Historisch-theologische Bildung im digitalen Raum
Die Unterrichtsidee greift zentrale Konzepte auf, die in der aktuellen kirchengeschichts- und religionsdidaktischen Diskussion (vgl. Höhne 2023) betont werden:
- Emotionale Beteiligung und performatives Lernen Lernprozesse werden vertieft, wenn Lernende sich handelnd und emotional in historische Perspektiven hineinversetzen. Der Instagram-Post ist ein narrativer Zugang, der Empathie und Identifikation ermöglicht.
- Dekonstruktives und rekonstruktives Lernen Wie bei der Arbeit mit historischen Avataren gilt auch hier: Nicht nur nacherzählen, sondern kritisch rekonstruieren. Lernende fragen: Wie sah Luther seine Welt? Welche Konflikte prägten ihn?

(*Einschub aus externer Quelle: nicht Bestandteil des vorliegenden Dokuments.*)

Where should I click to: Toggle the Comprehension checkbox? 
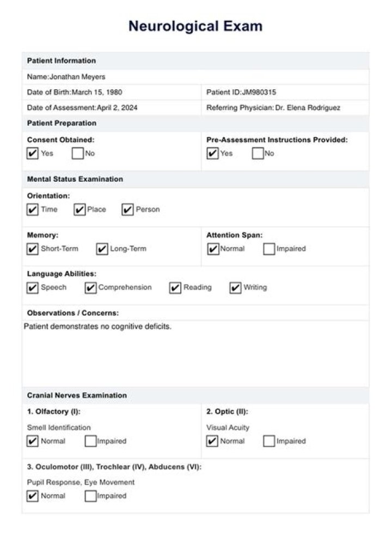(x=91, y=288)
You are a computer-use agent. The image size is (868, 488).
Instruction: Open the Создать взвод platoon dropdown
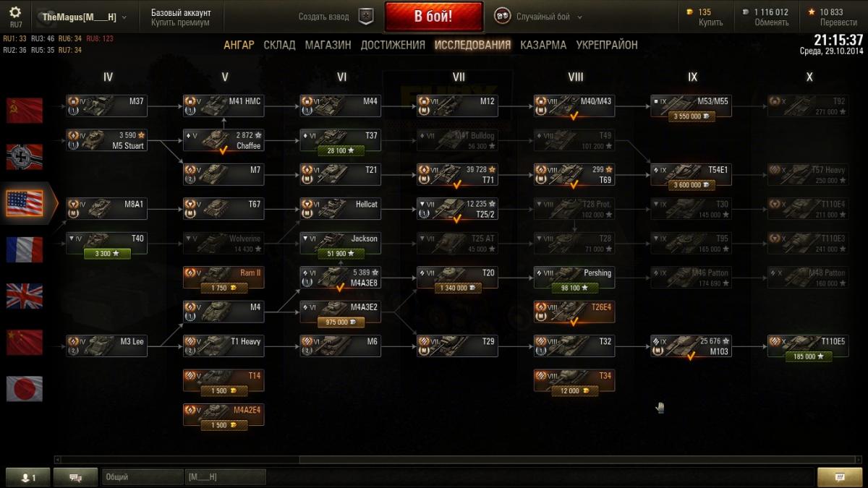[x=323, y=17]
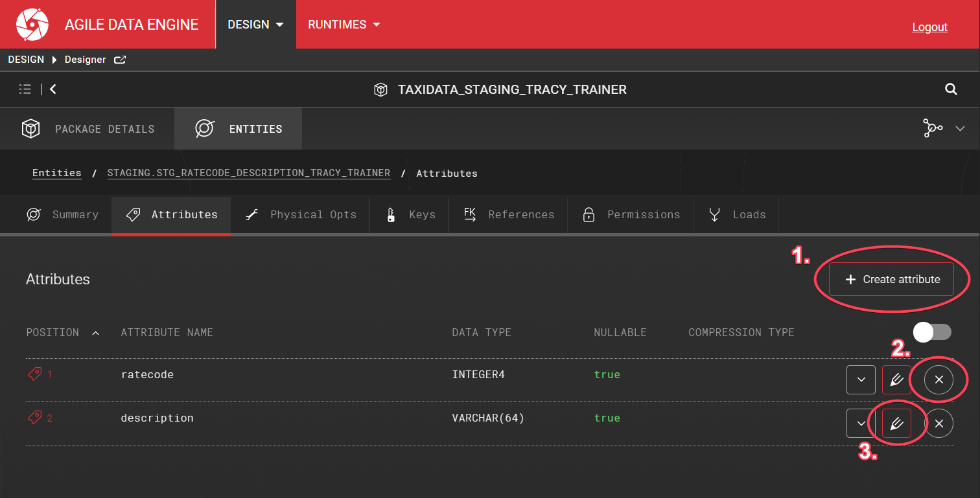
Task: Switch to the Physical Opts tab
Action: (301, 215)

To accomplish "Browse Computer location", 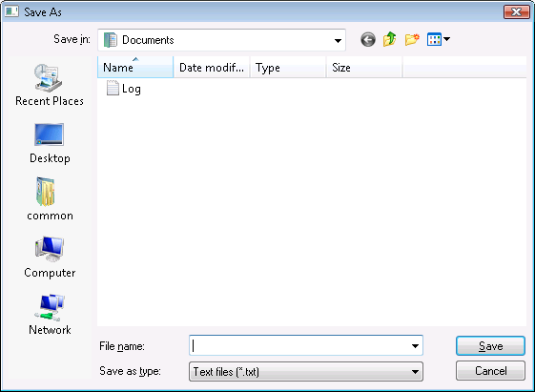I will tap(50, 258).
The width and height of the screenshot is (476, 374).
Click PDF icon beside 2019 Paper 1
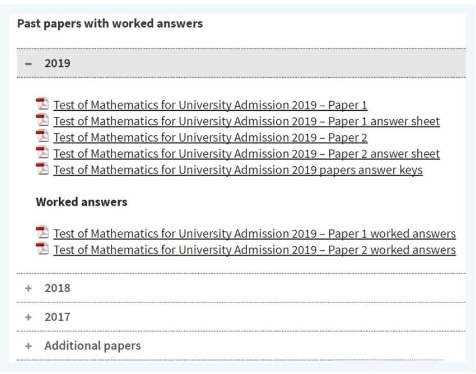[x=42, y=104]
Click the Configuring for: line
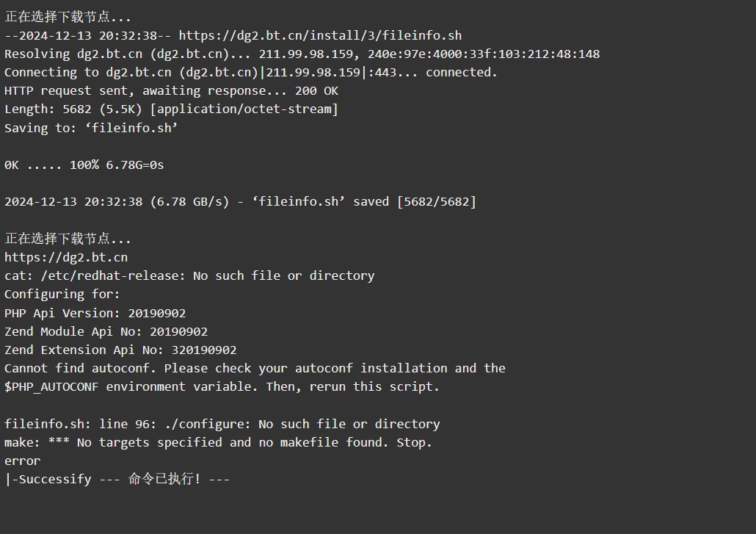The height and width of the screenshot is (534, 756). point(62,295)
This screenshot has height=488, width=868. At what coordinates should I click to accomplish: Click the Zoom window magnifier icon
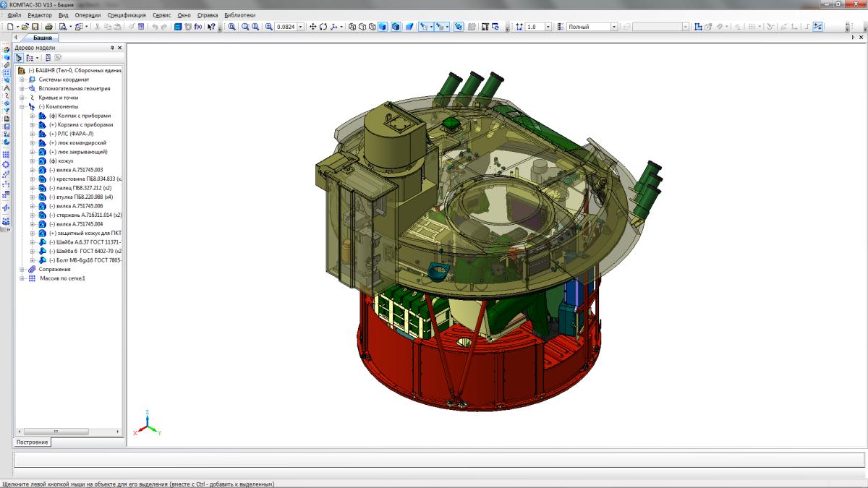[x=231, y=27]
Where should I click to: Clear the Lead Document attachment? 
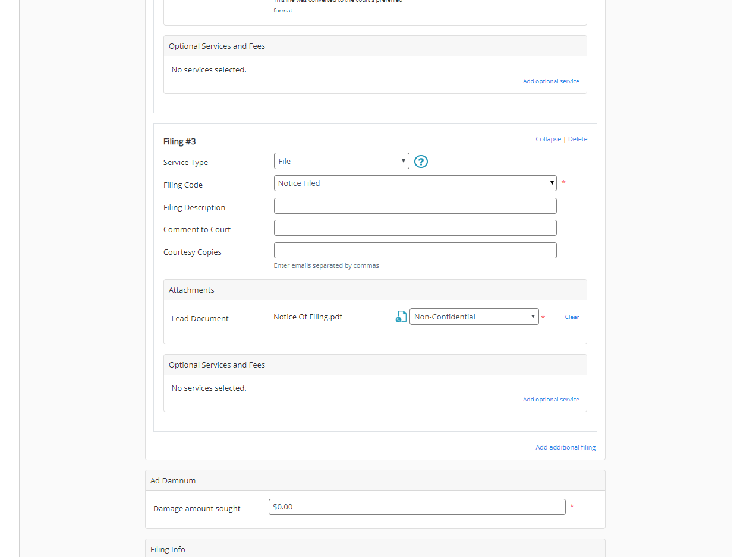click(x=572, y=317)
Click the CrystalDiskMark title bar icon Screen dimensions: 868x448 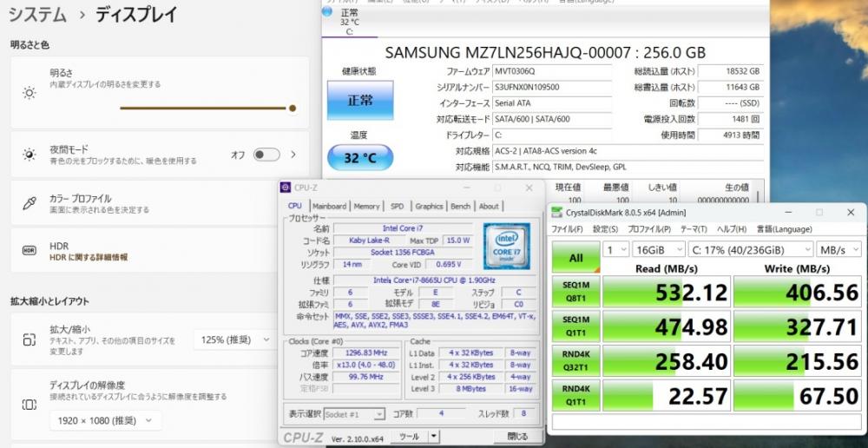click(x=558, y=212)
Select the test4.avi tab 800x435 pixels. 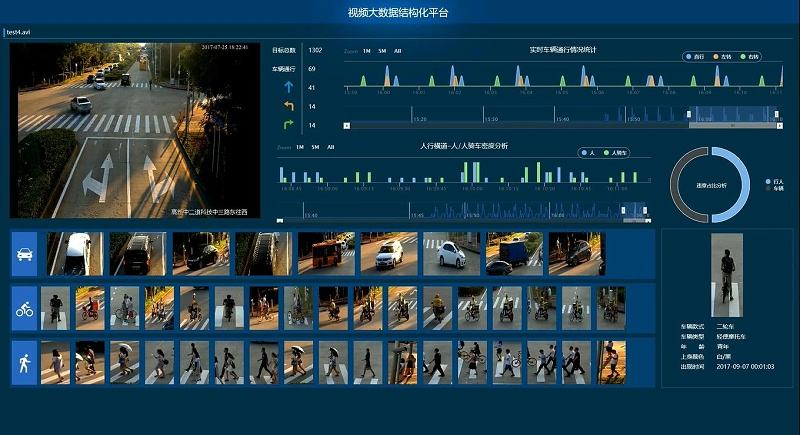(x=18, y=32)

Wie wäre das heute? Damit entwickeln sie historisches und theologisches Urteilsvermögen.
- Multiperspektivität und Ambivalenz Luther wird nicht als „Influencer-Held“ präsentiert, sondern als ambivalente Persönlichkeit mit Spannungen zwischen Mut, Glaube und Konflikten (z. B. mit Kirche, Autorität, Antijudaismus). Das schützt vor Vereinfachung und fördert Geschichtsbewusstsein.
- Digitale Bildung und Medienreflexion Social Media wird nicht unkritisch genutzt, sondern reflektiert: Welche Verantwortung trägt, wer öffentlich Glauben kommuniziert? Wie beeinflussen Algorithmen religiöse Diskurse? Wo liegen Chancen und Risiken digitaler Verkündigung?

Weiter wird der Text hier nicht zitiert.